Jednocześnie doszło do spisania 8 głównych postulatów i przekazania ich przewodniczącemu prezydium Miejskiej Rady Narodowej, Janowi Mariańskiemu. Obiecał on przekazać je wicepremierowi Stanisławowi Kociołkowi, żądając jednak w zamian rozejścia się demonstrantów do domów. Tego samego dnia na wszystkich wyższych uczelniach Wybrzeża wprowadzono obowiązek sprawdzania list obecności na każdych kolejnych zajęciach i ostrzeżono, że nieusprawiedliwiona nieobecność oznacza automatyczne usunięcie z uczelni i zawiadomienie o tym fakcie milicji. 

16 grudnia

Strajk rozszerzył się na kolejne zakłady na Wybrzeżu. Stocznia Gdańska została otoczona przez wojsko. Ludzie, którzy próbowali się do stoczni zbliżyć, byli brutalnie bici i goleni.

17 grudnia

Wojsko otworzyło ogień do udających się w czwartkowy poranek do pracy robotników gdyńskiej stoczni. Przyniosło to kolejne ofiary w ludziach.
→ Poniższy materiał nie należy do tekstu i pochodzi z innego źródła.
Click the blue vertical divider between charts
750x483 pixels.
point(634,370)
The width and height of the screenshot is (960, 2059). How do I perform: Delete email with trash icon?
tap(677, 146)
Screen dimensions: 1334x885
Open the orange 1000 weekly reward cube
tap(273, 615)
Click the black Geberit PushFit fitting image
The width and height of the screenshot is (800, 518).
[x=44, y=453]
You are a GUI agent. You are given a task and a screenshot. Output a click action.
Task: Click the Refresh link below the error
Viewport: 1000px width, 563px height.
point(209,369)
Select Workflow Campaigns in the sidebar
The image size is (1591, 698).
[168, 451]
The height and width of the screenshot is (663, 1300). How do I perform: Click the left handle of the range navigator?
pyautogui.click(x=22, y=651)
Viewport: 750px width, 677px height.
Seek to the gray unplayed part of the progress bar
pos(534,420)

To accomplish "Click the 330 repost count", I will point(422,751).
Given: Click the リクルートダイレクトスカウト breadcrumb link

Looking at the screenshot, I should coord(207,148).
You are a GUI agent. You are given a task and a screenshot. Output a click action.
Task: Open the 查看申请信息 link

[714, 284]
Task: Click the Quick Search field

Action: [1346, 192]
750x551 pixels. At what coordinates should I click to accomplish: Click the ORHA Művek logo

Po porannej masakrze na przystanku Szybkiej Kolei Miejskiej Gdynia Stocznia, w centrum Gdyni uformowano pochód z biało-czerwonymi flagami, który ruszył ulicami 10 Lutego i Marchlewskiego w kierunku przystanku Gdynia-Stocznia, gdzie został ostrzelany. Pochód zebrał się ponownie na ul. Czerwonych Kosynierów i ruszył do centrum Gdyni. Na czele pochodu niesiono na drzwiach ciało zabitego młodego mężczyzny (Zbyszka Godlewskiego), za nim niesiono pomazane krwią narodowe flagi. Pochód ten doszedł do urzędu miejskiego przy ulicy Świętojańskiej, gdzie ponownie został ostrzelany. W tym pochodzie wzięli udział przedstawiciele wszystkich zawodów i grup społecznych. Na ulicach Słupska i Elbląga trwały demonstracje. Do rzeszy strajkujących włączyli się pracownicy Stoczni Szczecińskiej, którzy razem z wieloma tysiącami ludzi demonstrowali w mieście, a do których wojsko i milicja otworzyła ogień, kiedy protestujący podpalili gmach Komitetu Wojewódzkiego PZPR. Zginęło wiele młodzieży oraz osoby przypadkowo znajdujące się przy terenie protestu, a potem już walk. Jednocześnie służby publiczne zaczęły stopniowo tłumić strajki i demonstracje na Wybrzeżu.

18 grudnia

Podobnie jak wcześniej Stocznia Gdańska, została otoczona przez wojsko stocznia w Szczecinie. W Elblągu zdecydowano się na użycie siły, co zaowocowało starciami z demonstrantami. Do miast północnej Polski przyłączyły się Białystok, Nysa, Oświęcim, Warszawa i Wrocław, gdzie zorganizowano nowe strajki. Miały one mniejszą skalę i były krótkotrwałe w przeciwieństwie do tych z Gdańska, Gdyni czy Szczecina.

19 grudnia

W sobotę trwał już tylko strajk w Szczecinie, który dobiegł końca 22 grudnia.

 

Władze PZPR (Biuro Polityczne w składzie: Władysław Gomułka, Marian Spychalski, Józef Cyrankiewicz, Ignacy Loga-Sowiński, Mieczysław Moczar, Wojciech Jaruzelski, Alojzy Karkoszka, Zenon Kliszko, Kazimierz Świtała, Tadeusz Pietrzak) na wieść o wydarzeniach w Gdańsku wydały rozkaz użycia broni palnej przeciwko demonstrującym, przy czym strzały po ostrzegawczej salwie w górę zgodnie z rozkazem Gomułki miały być oddawane w nogi. Nastąpiła interwencja 550 czołgów i 700 transporterów opancerzonych 8. dywizji zmechanizowanej. Do walki z demonstrantami ruszyło 5 tysięcy milicjantów i 27 tysięcy żołnierzy, Wybrzeże zostało krwawo spacyfikowane. Akcję tę nadzorował osobiście obecny w trójmieście wiceminister MON Grzegorz Korczyński.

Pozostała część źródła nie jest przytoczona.